**Source records**
━━━━
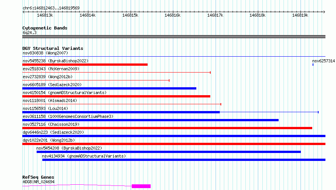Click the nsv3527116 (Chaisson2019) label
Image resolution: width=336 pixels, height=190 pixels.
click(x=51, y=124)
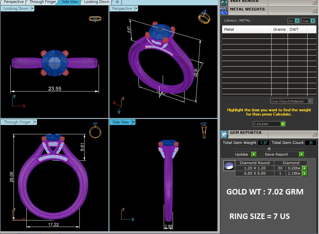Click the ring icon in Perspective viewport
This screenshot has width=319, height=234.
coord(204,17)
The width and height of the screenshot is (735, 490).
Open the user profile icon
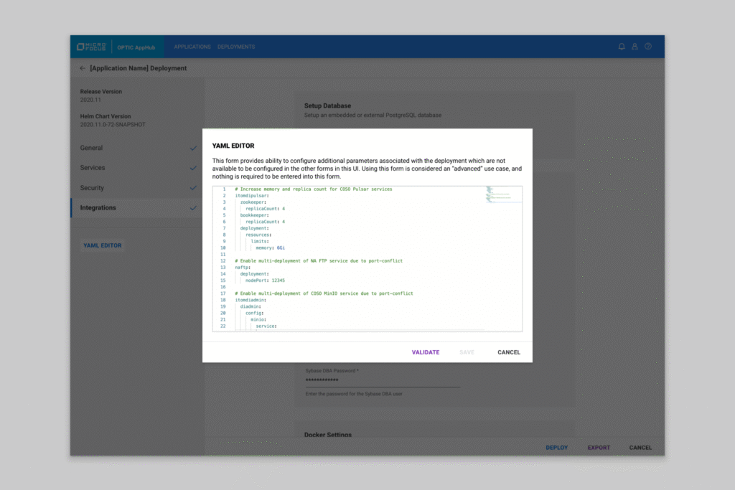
━━━━
**Exercise instructions**
Please repeat exactly the lines from the one containing "The width and" through the end of the entries, both included, omitting pictures.

**Completed exercise**
The width and height of the screenshot is (735, 490).
Open the user profile icon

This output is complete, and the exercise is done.